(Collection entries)

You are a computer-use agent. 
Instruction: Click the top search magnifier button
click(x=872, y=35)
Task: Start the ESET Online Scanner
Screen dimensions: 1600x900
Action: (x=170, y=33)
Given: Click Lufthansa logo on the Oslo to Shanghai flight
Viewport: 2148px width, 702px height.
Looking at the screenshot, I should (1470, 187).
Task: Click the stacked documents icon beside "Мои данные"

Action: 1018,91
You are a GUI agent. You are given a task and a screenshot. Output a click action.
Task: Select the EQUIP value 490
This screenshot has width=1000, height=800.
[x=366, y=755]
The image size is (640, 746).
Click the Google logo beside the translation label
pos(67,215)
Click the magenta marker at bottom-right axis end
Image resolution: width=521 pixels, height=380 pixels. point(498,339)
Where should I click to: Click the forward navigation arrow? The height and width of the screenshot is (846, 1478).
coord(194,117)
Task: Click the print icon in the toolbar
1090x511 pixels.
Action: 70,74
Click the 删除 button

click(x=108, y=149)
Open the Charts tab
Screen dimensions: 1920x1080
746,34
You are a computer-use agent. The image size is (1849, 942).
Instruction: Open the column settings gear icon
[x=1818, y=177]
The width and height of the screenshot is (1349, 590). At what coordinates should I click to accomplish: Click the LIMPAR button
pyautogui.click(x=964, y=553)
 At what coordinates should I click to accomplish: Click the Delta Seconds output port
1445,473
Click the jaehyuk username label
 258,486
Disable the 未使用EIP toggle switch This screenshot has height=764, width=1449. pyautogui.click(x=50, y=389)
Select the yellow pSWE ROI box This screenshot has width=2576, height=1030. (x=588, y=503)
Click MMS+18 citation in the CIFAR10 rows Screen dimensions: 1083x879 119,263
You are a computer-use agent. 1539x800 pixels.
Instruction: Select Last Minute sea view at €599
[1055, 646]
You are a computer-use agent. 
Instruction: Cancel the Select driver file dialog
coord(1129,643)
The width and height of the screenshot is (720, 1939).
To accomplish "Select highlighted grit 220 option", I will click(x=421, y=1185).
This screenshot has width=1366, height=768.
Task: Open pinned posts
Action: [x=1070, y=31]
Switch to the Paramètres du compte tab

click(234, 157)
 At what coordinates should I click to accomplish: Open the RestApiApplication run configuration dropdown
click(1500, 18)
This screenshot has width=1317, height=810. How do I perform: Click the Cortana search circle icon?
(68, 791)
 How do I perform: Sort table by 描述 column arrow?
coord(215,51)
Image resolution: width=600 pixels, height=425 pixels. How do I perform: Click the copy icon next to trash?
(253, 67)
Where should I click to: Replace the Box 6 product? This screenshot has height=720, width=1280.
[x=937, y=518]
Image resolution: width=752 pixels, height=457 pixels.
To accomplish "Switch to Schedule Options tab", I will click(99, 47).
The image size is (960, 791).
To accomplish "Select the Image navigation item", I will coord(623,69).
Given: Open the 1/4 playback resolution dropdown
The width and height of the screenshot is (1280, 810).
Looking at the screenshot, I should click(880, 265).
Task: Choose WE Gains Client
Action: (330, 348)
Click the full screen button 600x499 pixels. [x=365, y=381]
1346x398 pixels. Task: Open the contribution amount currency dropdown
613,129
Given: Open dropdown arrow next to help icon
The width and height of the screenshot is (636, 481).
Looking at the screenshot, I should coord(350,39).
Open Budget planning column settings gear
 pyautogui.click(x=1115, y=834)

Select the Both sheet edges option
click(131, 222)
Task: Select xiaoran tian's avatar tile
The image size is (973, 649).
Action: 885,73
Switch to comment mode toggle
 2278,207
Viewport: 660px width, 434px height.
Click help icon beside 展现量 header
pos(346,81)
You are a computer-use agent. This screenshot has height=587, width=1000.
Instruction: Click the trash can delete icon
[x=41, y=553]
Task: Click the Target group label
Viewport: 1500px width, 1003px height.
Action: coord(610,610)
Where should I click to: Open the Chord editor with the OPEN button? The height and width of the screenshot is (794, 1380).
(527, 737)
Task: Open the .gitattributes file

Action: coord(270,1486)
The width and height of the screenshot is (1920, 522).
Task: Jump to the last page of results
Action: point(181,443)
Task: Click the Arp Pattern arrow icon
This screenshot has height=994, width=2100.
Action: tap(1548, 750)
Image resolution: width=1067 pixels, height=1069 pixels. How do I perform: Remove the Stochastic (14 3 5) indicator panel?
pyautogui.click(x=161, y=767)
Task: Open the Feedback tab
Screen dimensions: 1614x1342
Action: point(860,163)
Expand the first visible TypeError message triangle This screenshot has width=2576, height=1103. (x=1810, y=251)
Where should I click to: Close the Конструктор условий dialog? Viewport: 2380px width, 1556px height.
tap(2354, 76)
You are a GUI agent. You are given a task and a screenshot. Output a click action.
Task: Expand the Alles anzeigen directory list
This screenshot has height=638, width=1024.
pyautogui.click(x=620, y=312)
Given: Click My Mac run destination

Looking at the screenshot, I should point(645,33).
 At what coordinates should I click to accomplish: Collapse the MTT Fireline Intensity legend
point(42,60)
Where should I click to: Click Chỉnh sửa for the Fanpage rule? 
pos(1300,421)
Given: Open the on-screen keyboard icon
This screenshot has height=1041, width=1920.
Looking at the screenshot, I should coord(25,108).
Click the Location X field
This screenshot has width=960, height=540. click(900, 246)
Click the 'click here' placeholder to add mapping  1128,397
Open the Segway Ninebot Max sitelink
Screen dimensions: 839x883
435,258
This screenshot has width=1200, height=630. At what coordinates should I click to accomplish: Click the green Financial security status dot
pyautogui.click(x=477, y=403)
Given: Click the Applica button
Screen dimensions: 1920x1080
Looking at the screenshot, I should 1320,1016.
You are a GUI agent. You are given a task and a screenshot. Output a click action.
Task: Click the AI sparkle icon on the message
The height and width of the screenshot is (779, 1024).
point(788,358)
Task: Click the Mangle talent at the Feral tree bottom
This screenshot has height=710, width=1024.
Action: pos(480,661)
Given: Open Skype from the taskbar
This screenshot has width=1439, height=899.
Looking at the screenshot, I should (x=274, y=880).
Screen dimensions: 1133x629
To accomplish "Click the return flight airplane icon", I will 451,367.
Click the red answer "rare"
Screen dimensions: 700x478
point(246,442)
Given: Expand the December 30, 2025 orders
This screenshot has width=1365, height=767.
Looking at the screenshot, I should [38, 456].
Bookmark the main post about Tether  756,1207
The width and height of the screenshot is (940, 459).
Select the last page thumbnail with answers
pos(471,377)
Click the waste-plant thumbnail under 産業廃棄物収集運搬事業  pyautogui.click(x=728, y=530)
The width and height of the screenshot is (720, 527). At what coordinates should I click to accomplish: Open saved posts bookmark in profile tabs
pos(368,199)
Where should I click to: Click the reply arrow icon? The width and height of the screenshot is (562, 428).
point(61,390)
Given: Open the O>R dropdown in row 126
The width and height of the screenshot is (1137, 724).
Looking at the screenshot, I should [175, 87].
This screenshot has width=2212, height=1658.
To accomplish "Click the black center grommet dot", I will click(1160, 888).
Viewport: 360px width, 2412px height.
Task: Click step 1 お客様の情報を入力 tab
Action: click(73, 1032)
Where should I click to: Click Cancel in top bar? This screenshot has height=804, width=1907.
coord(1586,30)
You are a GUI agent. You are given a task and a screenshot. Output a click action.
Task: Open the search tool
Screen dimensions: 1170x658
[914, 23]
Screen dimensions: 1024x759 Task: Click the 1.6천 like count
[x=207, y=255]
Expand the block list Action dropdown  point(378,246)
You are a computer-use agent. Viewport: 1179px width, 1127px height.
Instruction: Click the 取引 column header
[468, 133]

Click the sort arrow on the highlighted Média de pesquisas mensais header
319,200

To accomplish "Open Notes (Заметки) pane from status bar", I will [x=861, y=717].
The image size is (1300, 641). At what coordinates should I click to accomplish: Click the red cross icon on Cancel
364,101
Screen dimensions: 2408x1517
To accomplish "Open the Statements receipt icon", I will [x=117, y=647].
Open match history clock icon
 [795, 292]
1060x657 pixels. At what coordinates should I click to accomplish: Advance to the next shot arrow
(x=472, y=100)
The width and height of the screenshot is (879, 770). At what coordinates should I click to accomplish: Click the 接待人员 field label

■ What is expected
Copy out the stretch of the records from the line containing "This screenshot has width=2212, height=1658." through the line containing "(x=472, y=100)", with every character unchanged.

■ Final result
This screenshot has width=2212, height=1658.
To accomplish "Click the black center grommet dot", I will click(1160, 888).
Viewport: 360px width, 2412px height.
Task: Click step 1 お客様の情報を入力 tab
Action: click(73, 1032)
Where should I click to: Click Cancel in top bar? This screenshot has height=804, width=1907.
coord(1586,30)
You are a GUI agent. You are given a task and a screenshot. Output a click action.
Task: Open the search tool
Screen dimensions: 1170x658
[914, 23]
Screen dimensions: 1024x759 Task: Click the 1.6천 like count
[x=207, y=255]
Expand the block list Action dropdown  point(378,246)
You are a computer-use agent. Viewport: 1179px width, 1127px height.
Instruction: Click the 取引 column header
[468, 133]

Click the sort arrow on the highlighted Média de pesquisas mensais header
319,200

To accomplish "Open Notes (Заметки) pane from status bar", I will [x=861, y=717].
The image size is (1300, 641). At what coordinates should I click to accomplish: Click the red cross icon on Cancel
364,101
Screen dimensions: 2408x1517
To accomplish "Open the Statements receipt icon", I will [x=117, y=647].
Open match history clock icon
 [795, 292]
1060x657 pixels. At what coordinates should I click to accomplish: Advance to the next shot arrow
(x=472, y=100)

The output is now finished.